Hacker News new | ask | show | jobs
by jeff-davis 1123 days ago
"There are no real world natural keys — only someone else’s surrogate key... SSN, VIN, email address, UPC, tax numbers, country codes, language codes, URIs… they’re all just someone else’s made up identifier."

Every time this topic comes up, there are major definitional problems, and it seems like either surrogate keys or natural keys get defined out of existence.
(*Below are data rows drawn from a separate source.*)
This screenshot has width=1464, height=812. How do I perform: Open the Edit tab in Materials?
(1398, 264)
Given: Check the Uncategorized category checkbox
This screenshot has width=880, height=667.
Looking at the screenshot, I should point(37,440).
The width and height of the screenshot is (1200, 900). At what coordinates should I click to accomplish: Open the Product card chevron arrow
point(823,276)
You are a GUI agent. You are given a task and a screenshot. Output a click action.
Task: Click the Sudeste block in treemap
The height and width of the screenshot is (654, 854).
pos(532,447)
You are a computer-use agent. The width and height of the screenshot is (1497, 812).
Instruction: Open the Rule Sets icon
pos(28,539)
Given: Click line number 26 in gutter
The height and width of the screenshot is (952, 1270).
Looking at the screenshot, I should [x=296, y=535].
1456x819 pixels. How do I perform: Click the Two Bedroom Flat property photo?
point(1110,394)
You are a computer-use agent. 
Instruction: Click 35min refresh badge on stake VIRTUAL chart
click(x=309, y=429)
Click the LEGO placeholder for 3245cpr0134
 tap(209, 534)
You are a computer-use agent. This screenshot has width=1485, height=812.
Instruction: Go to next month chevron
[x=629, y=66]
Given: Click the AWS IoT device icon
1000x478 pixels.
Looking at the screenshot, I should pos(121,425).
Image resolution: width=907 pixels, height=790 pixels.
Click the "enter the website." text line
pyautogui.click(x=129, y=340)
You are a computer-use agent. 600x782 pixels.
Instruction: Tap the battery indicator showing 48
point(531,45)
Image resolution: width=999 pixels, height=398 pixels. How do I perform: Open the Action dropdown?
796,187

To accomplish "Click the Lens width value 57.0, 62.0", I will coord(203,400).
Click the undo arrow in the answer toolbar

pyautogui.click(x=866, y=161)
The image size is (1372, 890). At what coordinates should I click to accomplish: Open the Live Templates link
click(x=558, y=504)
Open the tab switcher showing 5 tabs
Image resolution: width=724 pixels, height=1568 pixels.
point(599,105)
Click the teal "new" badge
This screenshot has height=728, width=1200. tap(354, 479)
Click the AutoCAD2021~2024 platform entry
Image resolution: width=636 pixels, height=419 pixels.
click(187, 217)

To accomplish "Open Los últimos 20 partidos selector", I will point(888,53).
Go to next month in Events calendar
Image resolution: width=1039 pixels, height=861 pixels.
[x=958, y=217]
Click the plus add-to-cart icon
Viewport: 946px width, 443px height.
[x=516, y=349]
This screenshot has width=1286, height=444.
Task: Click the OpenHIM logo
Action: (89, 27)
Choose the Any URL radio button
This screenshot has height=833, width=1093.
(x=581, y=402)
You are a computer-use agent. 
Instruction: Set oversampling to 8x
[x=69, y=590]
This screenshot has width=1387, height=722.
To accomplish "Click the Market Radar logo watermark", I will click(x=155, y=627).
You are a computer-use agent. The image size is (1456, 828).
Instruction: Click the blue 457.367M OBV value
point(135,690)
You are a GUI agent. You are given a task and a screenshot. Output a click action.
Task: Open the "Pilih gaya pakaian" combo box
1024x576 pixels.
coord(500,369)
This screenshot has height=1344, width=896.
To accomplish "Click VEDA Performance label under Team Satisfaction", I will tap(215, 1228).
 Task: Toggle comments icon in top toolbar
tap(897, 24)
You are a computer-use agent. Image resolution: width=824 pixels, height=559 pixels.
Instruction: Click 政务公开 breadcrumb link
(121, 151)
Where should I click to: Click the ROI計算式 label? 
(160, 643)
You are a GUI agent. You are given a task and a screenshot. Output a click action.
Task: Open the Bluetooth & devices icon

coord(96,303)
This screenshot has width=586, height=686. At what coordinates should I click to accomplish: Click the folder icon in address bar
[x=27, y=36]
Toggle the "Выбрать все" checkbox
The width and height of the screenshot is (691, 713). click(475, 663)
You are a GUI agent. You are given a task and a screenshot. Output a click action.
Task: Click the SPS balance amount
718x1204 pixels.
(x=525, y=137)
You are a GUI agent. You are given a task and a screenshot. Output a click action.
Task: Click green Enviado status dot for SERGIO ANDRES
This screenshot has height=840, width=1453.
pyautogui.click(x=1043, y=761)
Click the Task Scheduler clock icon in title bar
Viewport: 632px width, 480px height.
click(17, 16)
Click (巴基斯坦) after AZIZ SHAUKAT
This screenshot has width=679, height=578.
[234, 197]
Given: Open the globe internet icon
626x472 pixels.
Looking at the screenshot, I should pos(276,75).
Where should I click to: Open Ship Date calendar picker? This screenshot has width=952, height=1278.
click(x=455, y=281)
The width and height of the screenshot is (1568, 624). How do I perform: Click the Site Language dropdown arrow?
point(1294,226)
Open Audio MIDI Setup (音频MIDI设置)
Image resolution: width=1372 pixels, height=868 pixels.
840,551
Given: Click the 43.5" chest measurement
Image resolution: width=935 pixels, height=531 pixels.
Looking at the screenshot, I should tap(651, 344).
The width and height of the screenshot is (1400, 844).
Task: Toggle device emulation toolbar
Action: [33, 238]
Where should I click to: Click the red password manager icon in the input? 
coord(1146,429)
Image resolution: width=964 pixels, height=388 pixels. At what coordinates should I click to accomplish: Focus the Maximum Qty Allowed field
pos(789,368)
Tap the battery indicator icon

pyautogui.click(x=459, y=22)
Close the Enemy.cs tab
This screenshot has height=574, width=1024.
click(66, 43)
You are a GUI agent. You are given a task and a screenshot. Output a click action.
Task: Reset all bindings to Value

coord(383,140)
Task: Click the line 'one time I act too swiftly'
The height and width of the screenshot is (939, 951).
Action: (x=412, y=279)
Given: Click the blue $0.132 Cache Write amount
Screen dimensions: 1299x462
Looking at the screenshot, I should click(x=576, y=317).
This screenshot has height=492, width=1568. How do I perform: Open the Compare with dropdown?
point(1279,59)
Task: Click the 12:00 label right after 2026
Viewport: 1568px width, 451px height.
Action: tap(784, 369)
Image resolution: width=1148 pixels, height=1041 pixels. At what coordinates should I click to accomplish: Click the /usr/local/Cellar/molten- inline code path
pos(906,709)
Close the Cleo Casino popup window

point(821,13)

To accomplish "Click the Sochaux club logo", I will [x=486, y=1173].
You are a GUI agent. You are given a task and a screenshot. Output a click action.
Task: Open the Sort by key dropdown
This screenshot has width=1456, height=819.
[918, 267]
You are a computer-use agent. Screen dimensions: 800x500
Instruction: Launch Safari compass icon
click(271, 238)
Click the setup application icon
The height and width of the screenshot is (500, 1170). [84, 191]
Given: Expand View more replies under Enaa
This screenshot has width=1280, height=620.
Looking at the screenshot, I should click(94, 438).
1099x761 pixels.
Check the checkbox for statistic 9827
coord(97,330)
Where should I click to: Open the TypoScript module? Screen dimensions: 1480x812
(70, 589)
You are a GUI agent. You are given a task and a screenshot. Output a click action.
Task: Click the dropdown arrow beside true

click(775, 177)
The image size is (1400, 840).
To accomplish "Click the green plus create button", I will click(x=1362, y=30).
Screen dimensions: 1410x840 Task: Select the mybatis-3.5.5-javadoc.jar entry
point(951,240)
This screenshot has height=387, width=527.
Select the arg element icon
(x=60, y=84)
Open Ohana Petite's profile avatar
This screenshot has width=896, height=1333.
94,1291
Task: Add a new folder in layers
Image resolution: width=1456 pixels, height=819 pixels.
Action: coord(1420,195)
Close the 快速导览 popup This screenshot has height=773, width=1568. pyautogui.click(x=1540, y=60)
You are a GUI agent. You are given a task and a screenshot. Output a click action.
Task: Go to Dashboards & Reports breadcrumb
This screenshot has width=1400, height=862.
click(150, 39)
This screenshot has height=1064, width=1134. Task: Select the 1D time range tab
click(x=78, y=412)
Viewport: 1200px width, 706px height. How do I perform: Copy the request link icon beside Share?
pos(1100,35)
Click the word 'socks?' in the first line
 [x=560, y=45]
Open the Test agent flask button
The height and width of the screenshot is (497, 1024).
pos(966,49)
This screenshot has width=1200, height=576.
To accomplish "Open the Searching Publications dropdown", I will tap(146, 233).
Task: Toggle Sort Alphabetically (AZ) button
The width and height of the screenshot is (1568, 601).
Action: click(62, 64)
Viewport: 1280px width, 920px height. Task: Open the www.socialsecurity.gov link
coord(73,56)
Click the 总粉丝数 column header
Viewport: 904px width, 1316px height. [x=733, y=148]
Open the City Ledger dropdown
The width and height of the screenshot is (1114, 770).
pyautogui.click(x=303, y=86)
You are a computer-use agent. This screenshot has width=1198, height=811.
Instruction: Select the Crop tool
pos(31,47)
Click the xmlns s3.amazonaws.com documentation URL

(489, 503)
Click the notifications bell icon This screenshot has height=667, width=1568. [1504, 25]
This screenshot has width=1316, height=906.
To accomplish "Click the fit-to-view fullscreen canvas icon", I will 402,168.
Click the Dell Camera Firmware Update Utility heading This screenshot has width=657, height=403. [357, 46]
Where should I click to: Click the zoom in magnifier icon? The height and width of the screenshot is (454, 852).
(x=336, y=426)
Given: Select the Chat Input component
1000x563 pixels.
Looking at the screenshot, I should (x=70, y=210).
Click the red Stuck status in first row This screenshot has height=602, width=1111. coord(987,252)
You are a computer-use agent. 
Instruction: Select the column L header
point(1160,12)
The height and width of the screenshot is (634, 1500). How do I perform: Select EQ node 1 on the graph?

The author is drawing the line such that natural keys are surrogate keys that are out of your control, and surrogate keys are in your control. That doesn't seem to match the definition from wikipedia: https://en.wikipedia.org/wiki/Surrogate_key

I agree with the author that control over the ID is an important distinction, but if you're going to make up a new ID, why not just say so? "Surrogate key" just introduces confusion -- it makes it sound like something only programmers and database admins care about, which is definitely not true. If customers are seeing it, everyone in the organization should care that it's in a recognizable pattern (so you don't mix up different IDs from different places) and memorable and easy to understand when spoken.

1 comments

VIN is a good example of how this stuff gets pretty crazy. The standards define it so as to be unique, but only unique within defined n year ranges of model years (VIN identifies vehicles), where n depends, however, on the vehicle type, which can be determined from some specific sub-fields of the VIN. So, multiple vehicles may be on the road with the same VIN if at least one has survived more than n model years (which map flexibly and only approximately to ordinary calendar time). In addition, sometimes a manufacturing error produces non-identical vehicles with the same VIN because of blunder by human, machine, or both in concert. These scenarios are resolved by IT means similar to the method used by Mark Twain and his parents to avoid confusion between him and his mythical twin brother.